Monday, September 12, 2016

Summary
Food is a bridge between all the crucial aspects of human development.  From life to death, to politics and society, our eating habits, food preferences, and preparations, provide more insight into our human existence and evolution than any other artifact. In “Introduction: Feeding an Identity-Gender, Food, and Survival.",  Norma Baumel Joseph presents these basic ideas about food and its importance. She accomplishes an efficient argument by discussing the role of food in Judaism as her primary example, while also studying and comparing its impact on women’s role in society.

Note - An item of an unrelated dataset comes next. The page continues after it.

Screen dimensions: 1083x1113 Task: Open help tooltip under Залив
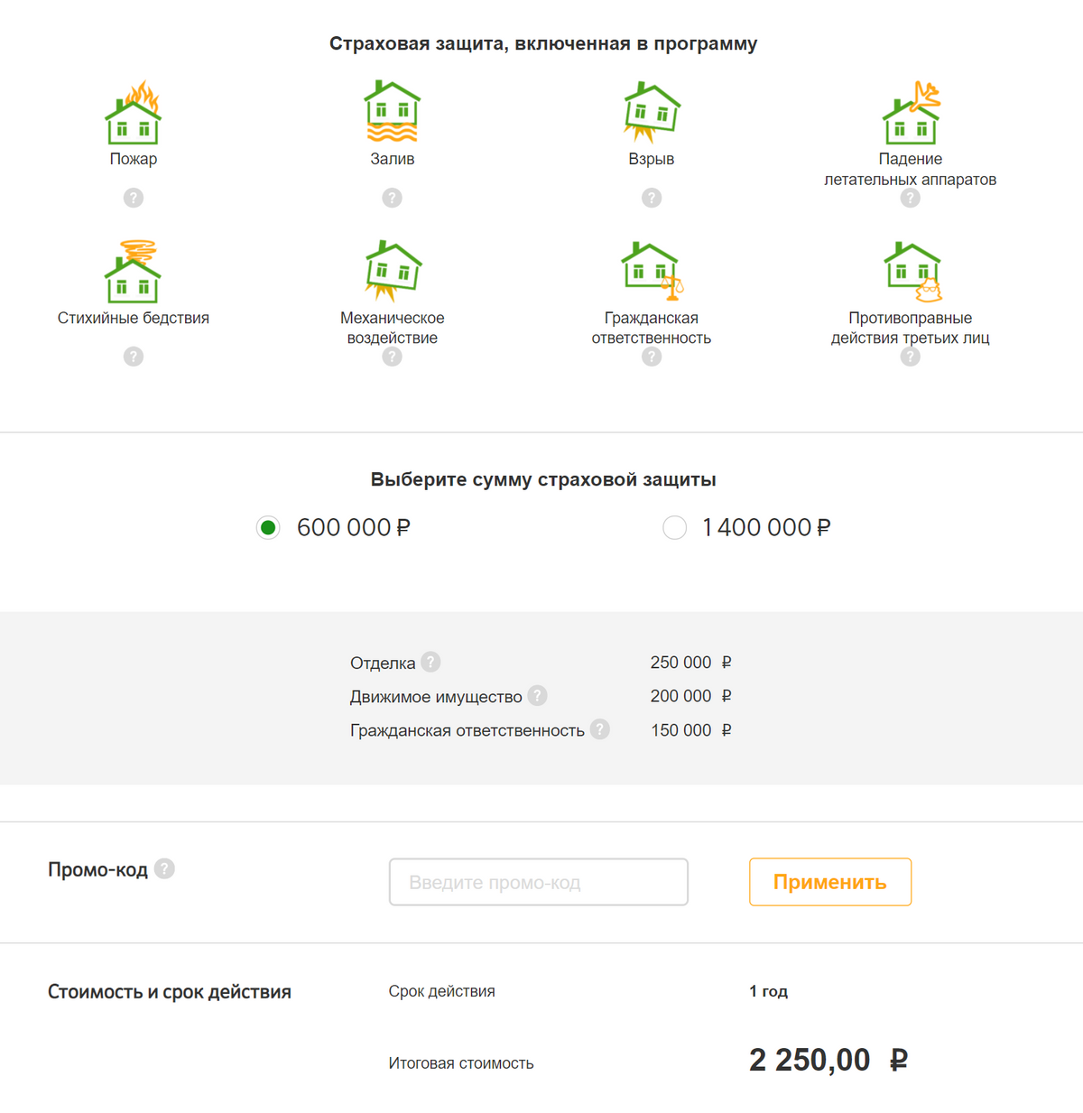[x=392, y=198]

Many scholars have investigated the role of food in social, political, and religious interactions. In many of the written historical content regarding gastronomy, most is directed toward the way people ate, and what they ate, but not so much on the community formed around these meals, and the hands that prepared them.
In Judaism, food plays a central role in their rituals and Holidays. Their religious text specifies laws and instructions regarding the preparation of these special meals, and their ceremonies, but never in the silent protagonists of all these dishes: the women. By studying the Jewish tradition, scholars can create a pretty accurate picture of a woman’s role in this community.

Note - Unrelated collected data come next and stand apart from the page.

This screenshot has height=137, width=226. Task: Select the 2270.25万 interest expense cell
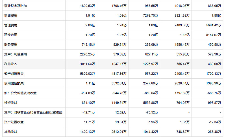point(88,54)
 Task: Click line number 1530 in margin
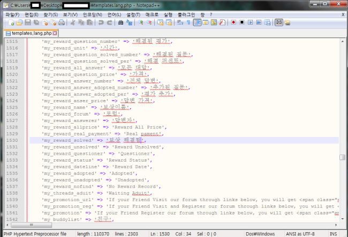[12, 140]
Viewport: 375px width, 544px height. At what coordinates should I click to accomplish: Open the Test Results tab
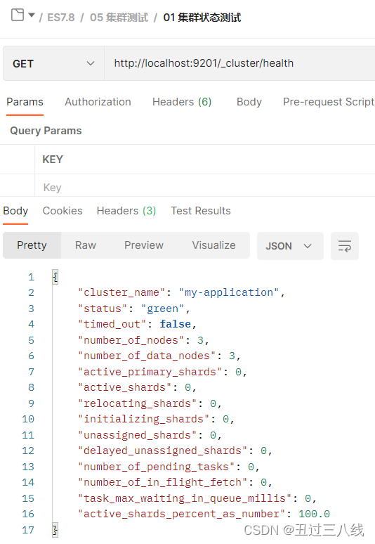pos(201,211)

Women’s domestic role has always been a very controversial topic and was neither mentioned by the general public nor the feminist crowd in the past. However, the most recent studies in this field are focused on showing all aspects of woman’s lives. Food is so much more than a simple means for driving our bodies; it is part of our most sophisticated interactions, as Norma Baumel Joseph said "we meet food as the vehicle of memory, of commonality and difference, and of women central contributions.”, it is an essential part of who we are as a society.

Works Cited

Joseph, Norma Baumel. "Introduction: Feeding an Identity-Gender, Food, and Survival." Nashim: A Journal of Jewish Women's Studies & Gender Issues 5 (2002): 7-13. Web.